*QUOTED PASSAGE*
☆ ☆ ☆ ☆ ☆ ☆ ☆

The amount of traces generated by CoreSight tracers is staggering, event for the most simple trace scenario. Reducing trace generation to specific areas of interest is desirable to save trace buffer space and avoid getting lost in the trace data that isn't relevant. Supplementing the 'k' and 'u' options described above is the notion of address filters.

On CoreSight two types of address filter have been implemented - address range and start/stop filter:

Address range filters: With address range filters traces are generated if the instruction pointer falls within the specified range. Any work done by the CPU outside of that range will not be traced. Address range filters can be specified for both user and kernel space session:

perf record -e cs_etm/@tmc_etr0/k --filter 'filter 0xffffff8008562d0c/0x48' --per-thread uname

perf record -e cs_etm/@tmc_etr0/u --filter 'filter 0x72c/0x40@/opt/lib/libcstest.so.1.0' --per-thread ./main

When dealing with kernel space trace addresses are typically taken in the 'System.map' file. In user space addresses are relocatable and can be extracted from an objdump output:

$ aarch64-linux-gnu-objdump  -d libcstest.so.1.0
...
...
000000000000072c <coresight_test1>:		<------------ Beginning of traces
 72c:	d10083ff 	sub	sp, sp, #0x20
 730:	b9000fe0 	str	w0, [sp,#12]
 734:	b9001fff 	str	wzr, [sp,#28]
 738:	14000007 	b	754 <coresight_test1+0x28>
 73c:	b9400fe0 	ldr	w0, [sp,#12]
 740:	11000800 	add	w0, w0, #0x2
 744:	b9000fe0 	str	w0, [sp,#12]
 748:	b9401fe0 	ldr	w0, [sp,#28]
 74c:	11000400 	add	w0, w0, #0x1
 750:	b9001fe0 	str	w0, [sp,#28]
 754:	b9401fe0 	ldr	w0, [sp,#28]
 758:	7100101f 	cmp	w0, #0x4
 75c:	54ffff0d 	b.le	73c <coresight_test1+0x10>
 760:	b9400fe0 	ldr	w0, [sp,#12]
 764:	910083ff 	add	sp, sp, #0x20
 768:	d65f03c0 	ret
...
...

Following the address the amount of byte is specified and if tracing in user space, the full path to the binary (or library) being traced.

☆ ☆ ☆ ☆ ☆ ☆ ☆

*GIVEN MATERIAL*
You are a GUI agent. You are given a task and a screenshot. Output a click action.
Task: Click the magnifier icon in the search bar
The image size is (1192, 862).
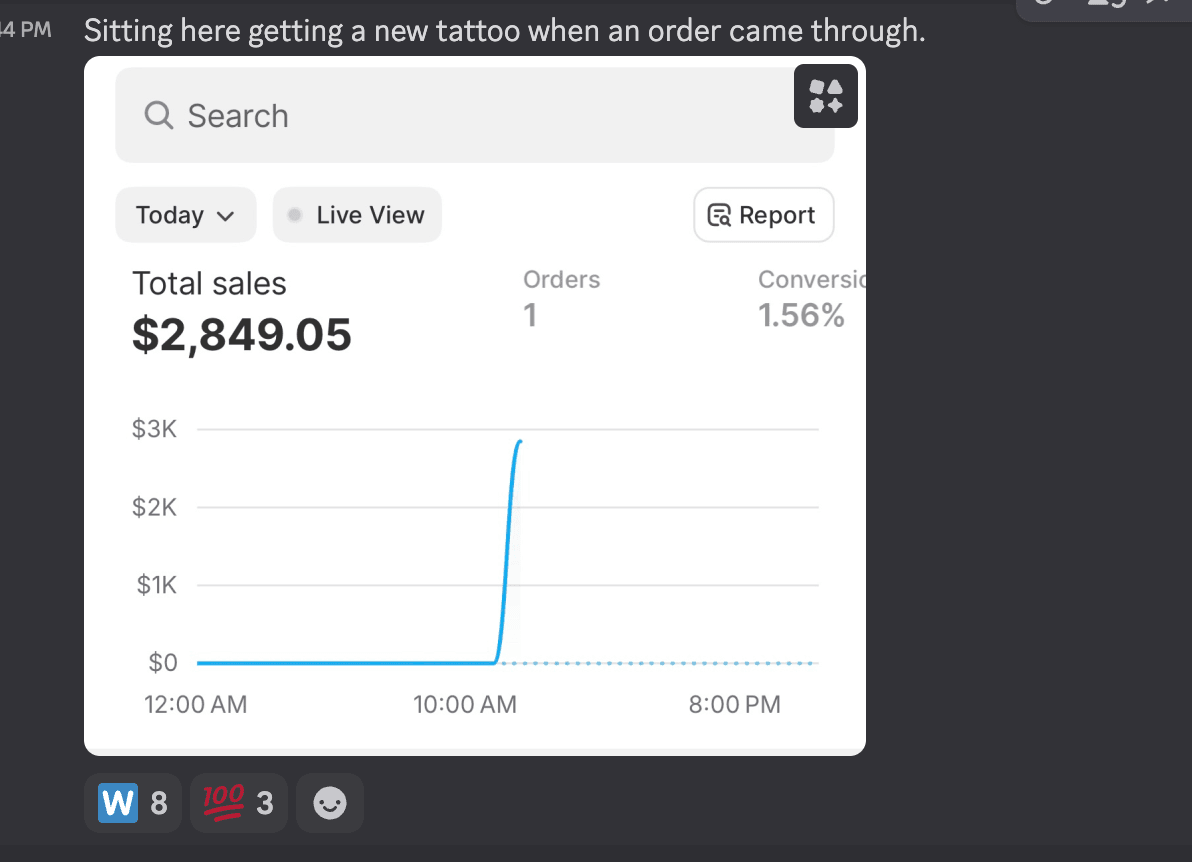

☆ ☆ ☆ ☆ ☆ ☆ ☆

*REQUIRED WORK*
Answer these questions using the text on CoreSight address filters:
1. Which two types of address filter have been implemented on CoreSight?
2. In which file are kernel space trace addresses typically found?
3. When tracing in user space, what must be specified after the address and the number of bytes?

*PROBLEM SOLUTION*
1. Address range filters and start/stop filters.
2. The 'System.map' file.
3. The full path to the binary (or library) being traced.